(Stored items)
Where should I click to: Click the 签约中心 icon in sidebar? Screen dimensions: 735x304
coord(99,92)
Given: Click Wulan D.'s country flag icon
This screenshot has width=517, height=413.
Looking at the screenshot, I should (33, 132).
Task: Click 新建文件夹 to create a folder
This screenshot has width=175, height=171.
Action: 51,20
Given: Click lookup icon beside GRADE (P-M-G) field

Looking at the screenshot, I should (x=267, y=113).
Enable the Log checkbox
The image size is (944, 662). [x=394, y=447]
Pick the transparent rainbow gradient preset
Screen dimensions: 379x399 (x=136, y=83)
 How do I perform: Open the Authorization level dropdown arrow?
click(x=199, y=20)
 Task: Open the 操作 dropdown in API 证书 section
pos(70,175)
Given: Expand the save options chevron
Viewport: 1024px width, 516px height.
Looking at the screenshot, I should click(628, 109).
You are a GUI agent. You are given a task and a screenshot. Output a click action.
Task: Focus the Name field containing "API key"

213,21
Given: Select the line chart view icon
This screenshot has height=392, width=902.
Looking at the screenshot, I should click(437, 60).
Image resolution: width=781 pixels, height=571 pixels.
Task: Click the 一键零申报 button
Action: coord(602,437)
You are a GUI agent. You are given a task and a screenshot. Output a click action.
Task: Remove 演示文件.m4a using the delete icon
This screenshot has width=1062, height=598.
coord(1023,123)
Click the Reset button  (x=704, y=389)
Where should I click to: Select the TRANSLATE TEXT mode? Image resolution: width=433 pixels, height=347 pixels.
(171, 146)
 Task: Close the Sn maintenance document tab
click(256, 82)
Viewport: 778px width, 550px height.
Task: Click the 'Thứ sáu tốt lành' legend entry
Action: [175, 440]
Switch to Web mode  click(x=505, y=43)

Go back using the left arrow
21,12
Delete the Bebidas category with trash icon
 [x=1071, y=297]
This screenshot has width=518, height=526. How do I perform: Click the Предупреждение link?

Task to carry out: Please repeat each line above exactly.

Finished exercise:
Where should I click to: Click the 签约中心 icon in sidebar? Screen dimensions: 735x304
coord(99,92)
Given: Click Wulan D.'s country flag icon
This screenshot has width=517, height=413.
Looking at the screenshot, I should (33, 132).
Task: Click 新建文件夹 to create a folder
This screenshot has width=175, height=171.
Action: 51,20
Given: Click lookup icon beside GRADE (P-M-G) field

Looking at the screenshot, I should (x=267, y=113).
Enable the Log checkbox
The image size is (944, 662). [x=394, y=447]
Pick the transparent rainbow gradient preset
Screen dimensions: 379x399 (x=136, y=83)
 How do I perform: Open the Authorization level dropdown arrow?
click(x=199, y=20)
 Task: Open the 操作 dropdown in API 证书 section
pos(70,175)
Given: Expand the save options chevron
Viewport: 1024px width, 516px height.
Looking at the screenshot, I should click(628, 109).
You are a GUI agent. You are given a task and a screenshot. Output a click action.
Task: Focus the Name field containing "API key"

213,21
Given: Select the line chart view icon
This screenshot has height=392, width=902.
Looking at the screenshot, I should click(437, 60).
Image resolution: width=781 pixels, height=571 pixels.
Task: Click the 一键零申报 button
Action: coord(602,437)
You are a GUI agent. You are given a task and a screenshot. Output a click action.
Task: Remove 演示文件.m4a using the delete icon
This screenshot has width=1062, height=598.
coord(1023,123)
Click the Reset button  (x=704, y=389)
Where should I click to: Select the TRANSLATE TEXT mode? Image resolution: width=433 pixels, height=347 pixels.
(171, 146)
 Task: Close the Sn maintenance document tab
click(256, 82)
Viewport: 778px width, 550px height.
Task: Click the 'Thứ sáu tốt lành' legend entry
Action: [175, 440]
Switch to Web mode  click(x=505, y=43)

Go back using the left arrow
21,12
Delete the Bebidas category with trash icon
 [x=1071, y=297]
This screenshot has width=518, height=526. How do I perform: Click the Предупреждение link?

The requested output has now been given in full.